Well here is a bit of good news for Ukrainian entrepreneurs, SME’s and big business alike.
The EBRD is going to credit Ukrainian banks in foreign currency on the proviso that the Ukrainian banks lend to Ukrainian businesses in local currency. A case of if you don’t lend the Hyrivnia, we won’t load you up with foreign currency reserves it seems.
This declared strategy from the EBRD would seem, prima facie, very good for Ukraine.
To what end and why is the EBRD prepared to share the currency conversion risks on a 50/50 basis, when Ukraine can turn on or off the Hryvnia printing presses and drastically devalue the Hryvnia overnight?
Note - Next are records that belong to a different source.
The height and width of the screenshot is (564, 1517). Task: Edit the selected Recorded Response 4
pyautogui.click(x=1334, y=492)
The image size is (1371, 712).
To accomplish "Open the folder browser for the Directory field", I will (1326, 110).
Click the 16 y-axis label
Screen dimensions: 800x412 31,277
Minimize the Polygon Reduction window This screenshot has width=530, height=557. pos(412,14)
I am already anticipating the devaluation of the Hryvnia around the turn of the year.
Maybe the EBRD gets half the spread on the currency transactions and is using those millions of $ a day in the exchange racket of Ukraine to bail out Greece?
Maybe with all those additional Euros flying about after the printing presses went into overdrive to recapitalise the EU banks, putting the excesses into the Ukrainian market and getting them out of the Eurozone monetary cycle works for those economic wonders in Brussels/Frankfurt. Maybe it doesn’t. Maybe if I asked 3 economists why the EBRD is doing this I will get 3 very different answers.
Bankers, economists out there – why would the EBRD be doing this (on the presumption there are no nasty little clauses in the small print)?